効率的でお得な調製済み試薬が入った#12727 Immunofluorescence Application Solutions Kitを使用して、質の高い免疫蛍光染色画像データを取得しましょう。

注意：溶液は、逆浸透脱イオン (RODI) 水、または同等の精製水で調製してください。

20X Phospate Buffered Saline (PBS)： (9808) To prepare 1L 1X PBS: 20X PBS 50 mLを精製水 (dH₂O) 950 mLに加え、混ぜ合わせてください。pHを8.0に調整してください。
ホルムアルデヒド：16%, methanol free, Polysciences, Inc. (cat# 18814), use fresh and store opened vials at 4°C in dark, dilute in 1X PBS for use.
ブロッキングバッファー (1X PBS / 5% 正常血清 / 0.3% Triton™ X-100)：10 mLを用意する場合は、二次抗体の免疫動物と同じ動物種の正常血清0.5 mL (例：Normal Goat Serum (#5425)) と20X PBS 0.5 mLを精製水 (dH₂O) 9.0 mLに加え、よく混ぜ合わせてください。スターラーで撹拌しながら、Triton™ X-100 30 µLを加えてください。
抗体希釈バッファー (1X PBS/1% BSA/ 0.3% TritonX-100)：10 mLを用意する場合は、Triton™ X-100 30 µLを1X PBS 10 mLに加えてよく混ぜ合わせてください。混ぜ合わせた後、BSA (9998) 0.1 gを加えてよく混ぜ合わせてください。
推奨される蛍光標識抗ウサギ二次抗体：
Prolong^® Gold AntiFade Reagent (#9071)、Prolong^® Gold AntiFade Reagent with DAPI (#8961)

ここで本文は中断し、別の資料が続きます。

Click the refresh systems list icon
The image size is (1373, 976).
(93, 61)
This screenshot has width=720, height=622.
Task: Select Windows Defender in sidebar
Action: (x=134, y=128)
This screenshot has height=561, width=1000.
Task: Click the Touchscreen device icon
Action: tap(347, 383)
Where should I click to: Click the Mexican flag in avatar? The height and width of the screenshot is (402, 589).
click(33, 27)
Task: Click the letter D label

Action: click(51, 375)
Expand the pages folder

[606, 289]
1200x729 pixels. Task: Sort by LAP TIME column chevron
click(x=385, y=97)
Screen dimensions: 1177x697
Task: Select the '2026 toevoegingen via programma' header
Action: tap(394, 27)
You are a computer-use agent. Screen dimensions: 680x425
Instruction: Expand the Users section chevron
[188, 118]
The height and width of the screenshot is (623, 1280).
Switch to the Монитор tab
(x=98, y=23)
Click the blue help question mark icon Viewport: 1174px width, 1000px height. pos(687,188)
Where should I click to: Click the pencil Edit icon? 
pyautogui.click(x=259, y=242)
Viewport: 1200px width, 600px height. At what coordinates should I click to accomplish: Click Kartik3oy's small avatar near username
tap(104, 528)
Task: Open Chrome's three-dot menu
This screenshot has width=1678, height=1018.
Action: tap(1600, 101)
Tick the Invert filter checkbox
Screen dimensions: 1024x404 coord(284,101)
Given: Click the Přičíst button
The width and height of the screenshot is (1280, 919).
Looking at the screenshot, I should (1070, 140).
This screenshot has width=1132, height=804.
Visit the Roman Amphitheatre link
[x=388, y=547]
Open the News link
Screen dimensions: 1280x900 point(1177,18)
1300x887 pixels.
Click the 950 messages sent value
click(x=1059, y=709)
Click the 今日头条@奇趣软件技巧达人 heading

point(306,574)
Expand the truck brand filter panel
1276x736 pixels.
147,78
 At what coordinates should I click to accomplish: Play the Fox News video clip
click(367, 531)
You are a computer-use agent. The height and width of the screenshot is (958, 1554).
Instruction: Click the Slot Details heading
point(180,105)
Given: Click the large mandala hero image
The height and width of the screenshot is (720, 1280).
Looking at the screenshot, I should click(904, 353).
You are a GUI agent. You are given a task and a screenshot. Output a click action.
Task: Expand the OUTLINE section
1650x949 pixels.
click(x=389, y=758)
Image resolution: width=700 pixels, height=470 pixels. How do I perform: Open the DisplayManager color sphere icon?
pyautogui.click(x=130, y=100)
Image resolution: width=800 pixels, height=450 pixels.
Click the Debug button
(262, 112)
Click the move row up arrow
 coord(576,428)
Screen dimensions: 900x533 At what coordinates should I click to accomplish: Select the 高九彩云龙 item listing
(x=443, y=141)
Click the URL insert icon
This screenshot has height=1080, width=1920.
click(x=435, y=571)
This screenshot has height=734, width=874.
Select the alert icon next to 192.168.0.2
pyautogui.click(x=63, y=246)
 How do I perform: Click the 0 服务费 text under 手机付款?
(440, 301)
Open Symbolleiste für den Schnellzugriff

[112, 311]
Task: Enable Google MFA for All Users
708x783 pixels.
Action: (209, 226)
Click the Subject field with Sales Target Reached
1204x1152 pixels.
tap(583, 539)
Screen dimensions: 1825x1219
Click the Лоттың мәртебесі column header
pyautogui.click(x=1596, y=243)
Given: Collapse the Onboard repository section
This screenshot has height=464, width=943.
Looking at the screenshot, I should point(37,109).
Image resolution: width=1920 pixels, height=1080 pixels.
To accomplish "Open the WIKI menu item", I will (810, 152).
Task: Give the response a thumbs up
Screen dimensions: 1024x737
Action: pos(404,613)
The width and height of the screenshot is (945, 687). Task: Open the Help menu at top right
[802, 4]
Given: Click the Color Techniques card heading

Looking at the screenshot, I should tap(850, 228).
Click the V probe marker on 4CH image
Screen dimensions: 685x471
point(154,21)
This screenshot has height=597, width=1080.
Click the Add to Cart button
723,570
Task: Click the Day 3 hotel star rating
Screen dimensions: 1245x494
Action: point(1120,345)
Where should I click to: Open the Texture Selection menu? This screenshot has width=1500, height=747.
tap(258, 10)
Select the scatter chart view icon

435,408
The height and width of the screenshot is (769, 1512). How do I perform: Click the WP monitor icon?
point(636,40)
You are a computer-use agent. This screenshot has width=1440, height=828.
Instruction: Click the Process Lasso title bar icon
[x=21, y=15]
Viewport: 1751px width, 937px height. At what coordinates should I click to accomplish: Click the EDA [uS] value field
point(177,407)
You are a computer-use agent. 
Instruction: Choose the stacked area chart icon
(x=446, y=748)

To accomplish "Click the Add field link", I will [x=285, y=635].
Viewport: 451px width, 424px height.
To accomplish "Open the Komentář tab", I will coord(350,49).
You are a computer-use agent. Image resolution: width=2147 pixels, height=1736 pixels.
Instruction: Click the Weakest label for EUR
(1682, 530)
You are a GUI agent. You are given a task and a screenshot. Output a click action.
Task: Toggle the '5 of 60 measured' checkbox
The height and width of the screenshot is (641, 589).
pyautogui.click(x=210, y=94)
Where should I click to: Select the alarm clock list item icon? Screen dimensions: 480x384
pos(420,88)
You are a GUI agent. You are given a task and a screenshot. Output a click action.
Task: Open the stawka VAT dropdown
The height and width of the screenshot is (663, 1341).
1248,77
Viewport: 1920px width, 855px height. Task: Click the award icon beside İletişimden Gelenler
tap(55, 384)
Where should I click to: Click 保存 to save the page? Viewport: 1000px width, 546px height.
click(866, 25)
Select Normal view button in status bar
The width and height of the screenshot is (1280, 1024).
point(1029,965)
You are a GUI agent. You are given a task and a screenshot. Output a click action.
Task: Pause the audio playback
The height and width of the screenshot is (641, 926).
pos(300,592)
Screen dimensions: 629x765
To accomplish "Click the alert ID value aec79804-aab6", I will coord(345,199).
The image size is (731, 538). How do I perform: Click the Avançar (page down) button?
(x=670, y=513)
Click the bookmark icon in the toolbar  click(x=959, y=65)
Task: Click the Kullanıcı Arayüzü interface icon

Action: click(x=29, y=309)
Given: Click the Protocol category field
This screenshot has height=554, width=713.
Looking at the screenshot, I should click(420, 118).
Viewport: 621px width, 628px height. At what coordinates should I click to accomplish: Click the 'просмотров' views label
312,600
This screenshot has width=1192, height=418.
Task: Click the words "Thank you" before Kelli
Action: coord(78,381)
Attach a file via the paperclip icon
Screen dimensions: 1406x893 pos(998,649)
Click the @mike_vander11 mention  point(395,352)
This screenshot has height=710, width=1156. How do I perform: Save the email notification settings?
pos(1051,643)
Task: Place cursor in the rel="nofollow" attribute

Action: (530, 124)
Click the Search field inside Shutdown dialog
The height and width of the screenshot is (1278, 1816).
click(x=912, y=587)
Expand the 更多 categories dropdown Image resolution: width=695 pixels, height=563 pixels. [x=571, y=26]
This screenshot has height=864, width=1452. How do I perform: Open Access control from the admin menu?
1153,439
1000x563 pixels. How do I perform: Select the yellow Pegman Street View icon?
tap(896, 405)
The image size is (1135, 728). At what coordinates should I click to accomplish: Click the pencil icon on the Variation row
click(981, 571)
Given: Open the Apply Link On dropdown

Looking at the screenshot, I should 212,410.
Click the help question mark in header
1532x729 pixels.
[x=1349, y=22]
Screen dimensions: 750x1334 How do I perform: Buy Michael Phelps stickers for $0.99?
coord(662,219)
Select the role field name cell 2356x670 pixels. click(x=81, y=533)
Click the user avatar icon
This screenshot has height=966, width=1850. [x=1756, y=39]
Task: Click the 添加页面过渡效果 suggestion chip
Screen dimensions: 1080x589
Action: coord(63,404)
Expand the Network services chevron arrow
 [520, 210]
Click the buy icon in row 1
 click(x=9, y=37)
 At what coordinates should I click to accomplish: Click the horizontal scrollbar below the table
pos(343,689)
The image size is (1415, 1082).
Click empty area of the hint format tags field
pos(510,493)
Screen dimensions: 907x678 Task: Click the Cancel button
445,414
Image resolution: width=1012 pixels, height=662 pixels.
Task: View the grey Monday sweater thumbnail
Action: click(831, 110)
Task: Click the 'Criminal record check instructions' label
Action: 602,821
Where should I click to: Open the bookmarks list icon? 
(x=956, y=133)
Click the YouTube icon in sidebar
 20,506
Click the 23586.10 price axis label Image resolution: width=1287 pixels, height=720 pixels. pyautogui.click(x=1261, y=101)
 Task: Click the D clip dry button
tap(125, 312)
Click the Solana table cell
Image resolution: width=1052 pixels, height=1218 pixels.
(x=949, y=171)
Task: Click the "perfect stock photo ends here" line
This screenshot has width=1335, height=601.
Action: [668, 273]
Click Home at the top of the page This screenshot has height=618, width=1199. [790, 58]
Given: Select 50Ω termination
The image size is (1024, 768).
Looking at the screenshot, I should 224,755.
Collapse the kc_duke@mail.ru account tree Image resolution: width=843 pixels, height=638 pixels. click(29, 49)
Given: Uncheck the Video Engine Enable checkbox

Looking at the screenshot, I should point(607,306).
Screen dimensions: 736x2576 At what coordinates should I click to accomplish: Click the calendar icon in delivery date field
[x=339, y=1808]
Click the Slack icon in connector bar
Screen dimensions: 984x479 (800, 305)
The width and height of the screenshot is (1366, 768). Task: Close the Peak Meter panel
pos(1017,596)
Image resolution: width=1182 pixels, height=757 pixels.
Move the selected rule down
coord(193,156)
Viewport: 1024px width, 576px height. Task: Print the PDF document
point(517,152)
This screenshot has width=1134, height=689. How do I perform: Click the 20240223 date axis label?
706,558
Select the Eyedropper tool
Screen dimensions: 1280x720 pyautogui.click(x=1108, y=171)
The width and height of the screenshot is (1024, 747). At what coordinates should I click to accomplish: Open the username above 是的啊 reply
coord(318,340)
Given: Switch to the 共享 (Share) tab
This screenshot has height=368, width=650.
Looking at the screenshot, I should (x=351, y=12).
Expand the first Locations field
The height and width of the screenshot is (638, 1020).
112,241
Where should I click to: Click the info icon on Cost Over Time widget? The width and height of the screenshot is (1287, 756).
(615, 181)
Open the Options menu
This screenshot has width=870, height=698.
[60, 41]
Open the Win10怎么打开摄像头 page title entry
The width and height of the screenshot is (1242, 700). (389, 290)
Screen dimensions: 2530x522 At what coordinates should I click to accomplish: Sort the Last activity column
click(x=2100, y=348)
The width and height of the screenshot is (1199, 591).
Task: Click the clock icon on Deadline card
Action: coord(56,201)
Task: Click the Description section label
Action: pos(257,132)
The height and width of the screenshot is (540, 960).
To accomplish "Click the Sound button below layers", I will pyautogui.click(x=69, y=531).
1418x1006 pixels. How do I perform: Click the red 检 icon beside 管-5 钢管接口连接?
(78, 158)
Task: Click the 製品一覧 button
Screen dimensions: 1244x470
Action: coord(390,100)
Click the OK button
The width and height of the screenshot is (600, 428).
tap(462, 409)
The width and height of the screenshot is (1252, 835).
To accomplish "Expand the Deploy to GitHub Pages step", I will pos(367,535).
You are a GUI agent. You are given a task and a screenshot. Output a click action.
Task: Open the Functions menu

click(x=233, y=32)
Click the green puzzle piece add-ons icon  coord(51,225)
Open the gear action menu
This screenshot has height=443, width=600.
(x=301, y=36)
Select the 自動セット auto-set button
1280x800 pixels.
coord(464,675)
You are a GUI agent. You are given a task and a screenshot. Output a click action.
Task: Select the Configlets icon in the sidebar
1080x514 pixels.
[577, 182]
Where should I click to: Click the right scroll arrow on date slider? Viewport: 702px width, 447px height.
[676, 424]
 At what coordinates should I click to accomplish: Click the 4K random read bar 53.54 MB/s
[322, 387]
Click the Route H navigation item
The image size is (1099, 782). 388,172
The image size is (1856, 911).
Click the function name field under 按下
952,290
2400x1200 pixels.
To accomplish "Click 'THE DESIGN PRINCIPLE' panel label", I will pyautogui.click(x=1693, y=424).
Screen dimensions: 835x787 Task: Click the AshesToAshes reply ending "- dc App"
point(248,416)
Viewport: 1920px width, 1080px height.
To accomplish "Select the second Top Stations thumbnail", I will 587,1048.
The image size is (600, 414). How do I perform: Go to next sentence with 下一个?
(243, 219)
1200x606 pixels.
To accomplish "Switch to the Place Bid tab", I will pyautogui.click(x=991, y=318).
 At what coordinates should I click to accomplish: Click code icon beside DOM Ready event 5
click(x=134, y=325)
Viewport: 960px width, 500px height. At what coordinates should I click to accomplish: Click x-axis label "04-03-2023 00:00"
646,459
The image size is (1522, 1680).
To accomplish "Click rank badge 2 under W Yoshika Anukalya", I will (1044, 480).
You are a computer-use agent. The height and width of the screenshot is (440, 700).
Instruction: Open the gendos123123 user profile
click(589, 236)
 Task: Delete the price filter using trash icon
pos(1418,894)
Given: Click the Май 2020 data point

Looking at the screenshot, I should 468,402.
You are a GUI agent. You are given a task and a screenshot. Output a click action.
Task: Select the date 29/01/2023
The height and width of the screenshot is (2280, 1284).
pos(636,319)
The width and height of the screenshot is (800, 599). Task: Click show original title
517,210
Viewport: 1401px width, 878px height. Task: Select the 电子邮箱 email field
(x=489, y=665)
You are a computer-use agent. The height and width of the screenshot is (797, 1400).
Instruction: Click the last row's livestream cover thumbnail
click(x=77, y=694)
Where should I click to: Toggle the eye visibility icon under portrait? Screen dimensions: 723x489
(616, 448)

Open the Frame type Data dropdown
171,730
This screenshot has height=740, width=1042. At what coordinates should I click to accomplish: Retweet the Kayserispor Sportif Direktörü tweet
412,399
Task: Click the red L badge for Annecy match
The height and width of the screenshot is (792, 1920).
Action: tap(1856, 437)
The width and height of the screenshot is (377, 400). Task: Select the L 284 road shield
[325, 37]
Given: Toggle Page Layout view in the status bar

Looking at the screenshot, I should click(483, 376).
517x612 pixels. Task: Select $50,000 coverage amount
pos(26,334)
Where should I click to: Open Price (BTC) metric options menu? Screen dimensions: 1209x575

注意：マルチウェルプレート、チェンバースライドあるいはカバーガラス上で直接細胞を培養、薬剤処理、固定および染色してください。

溶液を吸引除去し、細胞が2 - 3 mm浸る程の4%ホルムアルデヒド (1X PBSで希釈) を加えてください。

注意：ホルムアルデヒドは毒性がありますので、ドラフト内でのみ使用してください。
細胞を室温で15分間固定してください。
固定液を吸引除去し、1X PBSで各5分間、3回すすいでください。
免疫染色 (セクションC) に進んでください。

注意：特に記載がない限り、下記全てのインキュベーションは室温で行い、乾燥と蛍光色素の退色を防ぐため、湿度の高い遮光箱または蓋付きのディッシュ/プレートに入れてください。

ブロッキングバッファーでサンプルを60分間ブロッキングしてください。
While blocking, prepare primary antibody by diluting as indicated on product webpage in Antibody Dilution Buffer.
ブロッキング液を吸引除去し、希釈した一次抗体を加えてください。
4℃で一晩インキュベートしてください。
1X PBSで3回、5分間ずつ洗浄してください。
抗体希釈バッファーで希釈した蛍光標識二次抗体を加え、サンプルを暗所、室温で1 - 2時間インキュベートしてください。
1X PBSで3回、5分間ずつ洗浄してください。
切片をProlong^® Gold Antifade Reagent (#9071)、あるいはProlong^® Gold Antifade Reagent with DAPI (#8961) とカバーガラスで覆ってください。
最良の結果を得るために、封入剤を室温で一晩硬化させてください。スライドを長期保存する際は、4°C、暗所で、水平にして保存してください。

更新：2006年11月

改訂日：2013年11月